昨日、昭和33年(1958年)に中央公論社から発行された室生犀星著『我が愛する詩人の伝記』朗読の第1回を発表しました。同書は、北原白秋、高村光太郎、萩原朔太郎、釈 迢空、堀 辰雄、立原道造、津村信夫、山村暮鳥、百田宗治、千家元麿、島崎藤村という11人の詩人について、犀星が実際の交際に基づく彼らとの交わりと、独自の批評をまじえた稀有な詩人論、鑑賞本であります(佐藤惣之助についても中央公論には執筆掲載されたのですが、佐藤家の抗議により、単行本には収録されていません)。すべての詩人の章にふれることはできませんが、特に犀星の人となりをよく伝える部分を、ご紹介していきたいと、考えております。

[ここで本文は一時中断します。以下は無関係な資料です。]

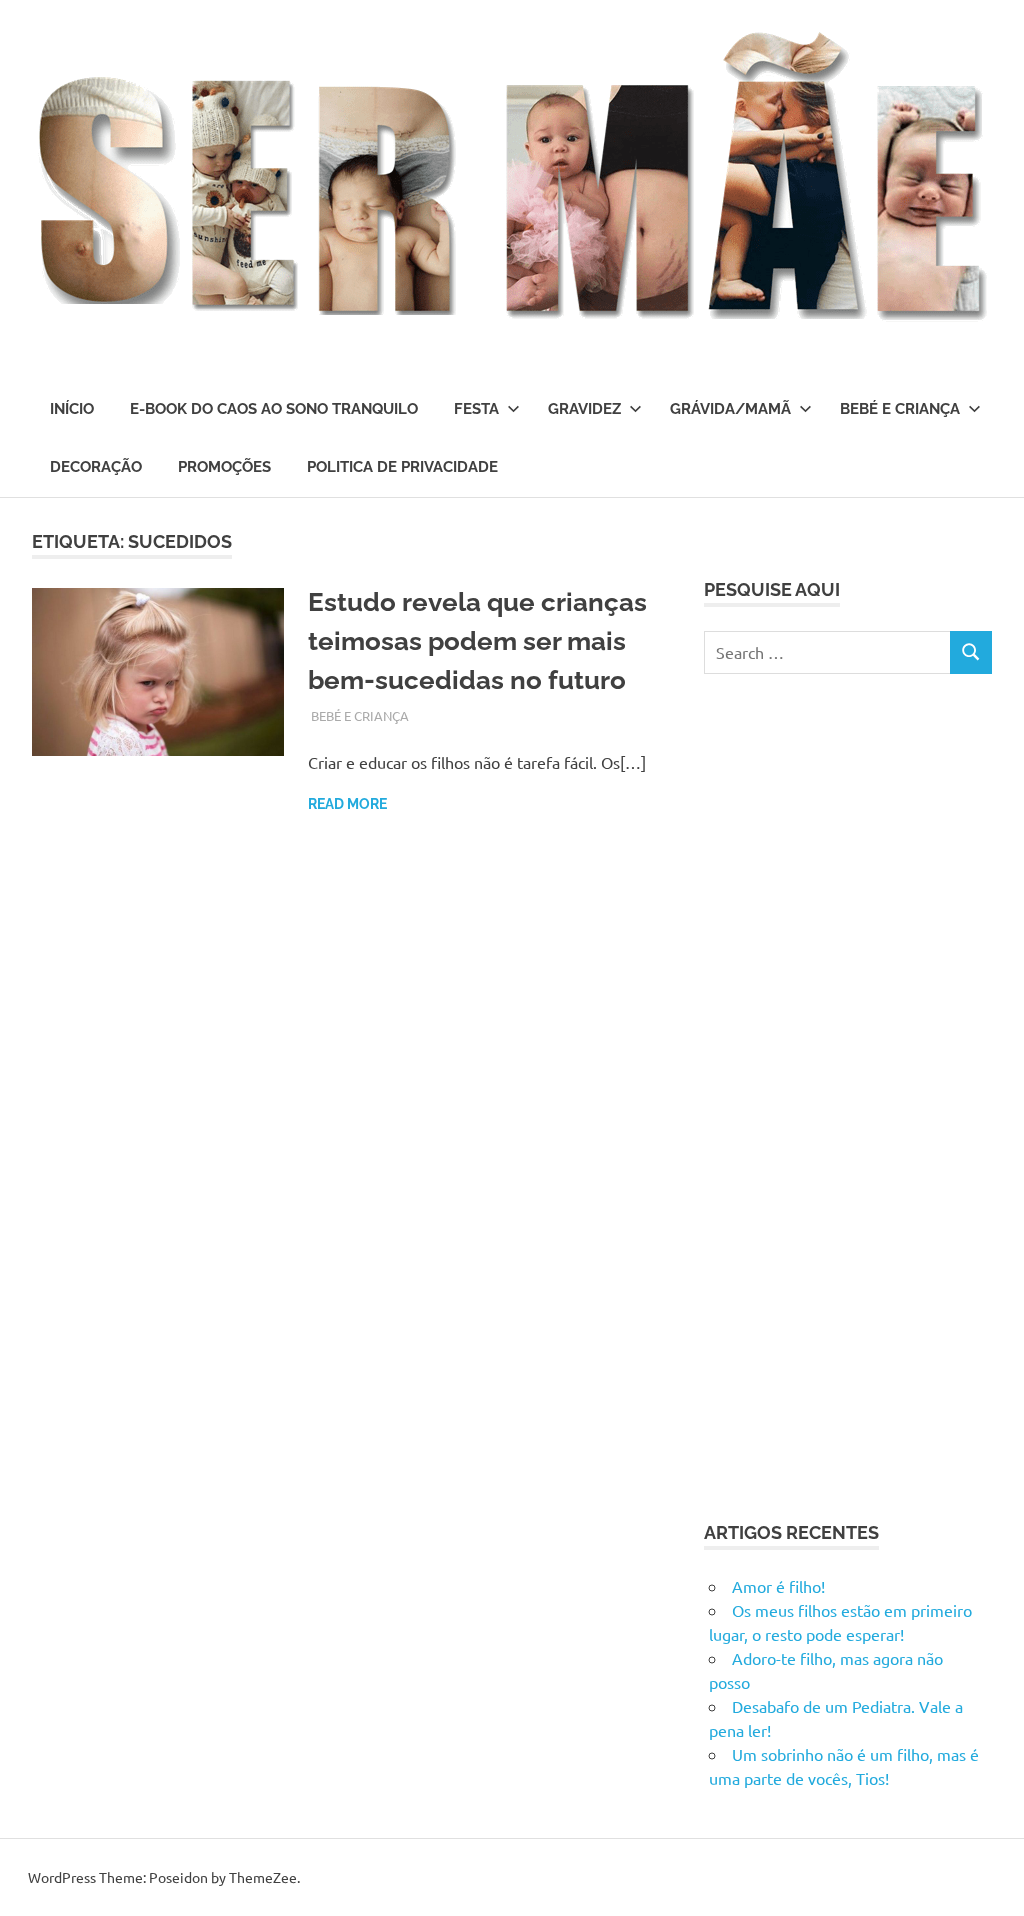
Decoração (96, 467)
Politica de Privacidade (402, 467)
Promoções (224, 467)
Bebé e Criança (900, 409)
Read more (347, 804)
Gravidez (584, 409)
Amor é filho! (778, 1586)
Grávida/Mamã (730, 409)
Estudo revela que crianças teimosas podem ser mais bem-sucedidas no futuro (477, 641)
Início (72, 409)
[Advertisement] (854, 1094)
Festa (476, 409)
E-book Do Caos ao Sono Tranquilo (274, 409)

昨日の第1回では、高村光太郎の章の冒頭の1ページを読みましたが、このくだりでは、先に詩壇に押し出していた光太郎への畏敬と嫉(そね)みとを、率直につづっています。もちろん、光太郎没後5年を経、犀星自身も七十近い老大家のポジションにあったとはいえ、青年期の鬱屈した心を気取りなく吐露することで、高村光太郎という稀有なる詩人の功績をたたえ、その像を描き出すことに成功しています。
また、そうすることで室生犀星の詩人像もくっきりと立ちあらわれており、『我が愛する詩人の伝記』が特異な詩人伝であると、評価される所以になっています。
何回になるかわかりませんが、しばらくこの『我が愛する詩人の伝記』に取り組みたいと思います。次回は犀星が、光太郎と智恵子の新居である光太郎の駒込林町のアトリエをたずねるくだりを、ご紹介する予定です。
『我が愛する詩人の伝記』をご覧いただくには、「小田原漂情 室生犀星」で検索して下さい。
なお先日、大学時代の恩師や旧友たちと集まる機会があり、中学・高校や塾などで国語を教えているメンバーや恩師といろいろ話すことができましたが、「受験指導と本物の国語指導の両立」という言問学舎の社是に、いっそう思いを強くした次第です。ひきつづき、「詩の朗読」に加え、実際の授業展開においても、音韻を骨格とした国語指導に磨きをかけ、国語を真剣に学びたいすべての方のお役に立てるよう、力を尽くす所存です。